Lapalux: Nostalchic

Lapalux
Nostalchic
Brainfeeder
2013-03-26

Germane to the album’s title, the tape warble demonstration on opener “IAMSYS” feels strangely quaint and unreal, as if staged for the audience’s amusement. It quickly gives way to playfully plodding drums and angelic vocals like a chopped-and-screwed Cocteau Twins. Curious yet claustrophobic, Lapalux’s transfixing Brainfeeder full-length will indulge with its beauteous unease.

An ethereal R&B record overindulging on the ether, Nostalchic curls up at the feet and slowly burrows into the body. With a late night physicality, Stuart Howard’s agnostic electronica ambivalently shrugs at genre. From the uplifting Cologne house of “Swallowing Smoke” to the finger snapping glitchy groove of “Straight Over My Head”, sumptuous atmospheres and damaging digits collide for breathtaking, quivering results.

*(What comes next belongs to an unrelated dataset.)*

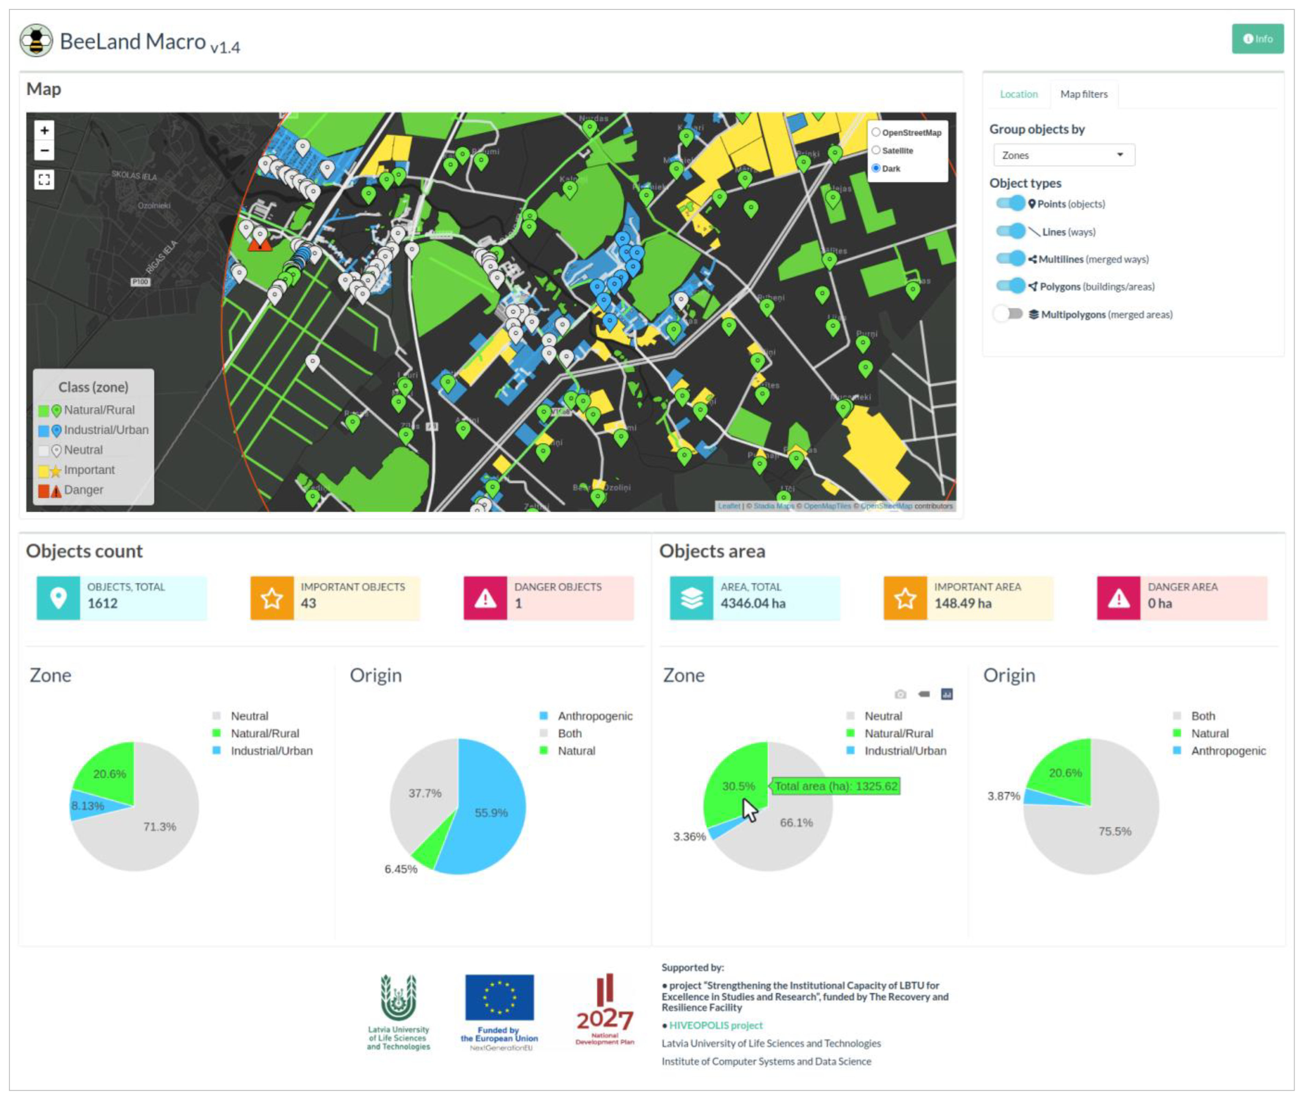The height and width of the screenshot is (1098, 1302).
Task: Open the HIVEOPOLIS project link
Action: [715, 1025]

Vocals, credited and otherwise, enliven the album even when it veers towards creepiness. Truly extraordinary, “Without You” pairs Howard with singer Kerry Latham for a dazzlingly sluggish codeine quiet storm that both chills and chills out. “Guuurl” and “Flower” approximate that experience to somewhat lesser effect, though the almost conventional “One Thing” skews in the opposite direction, calling to mind The Weeknd’s ghostliness via Jenna Andrews’ layered, breathy voice.

A narcotic fever dream of sexual longing, Nostalchic is Fear And Loathing In Las Vegas with Prince at the wheel, a red convertible traveling through a surrounding desert that’s equally engulfing and inviting. At long last, Burial has someone giving him a run for his money.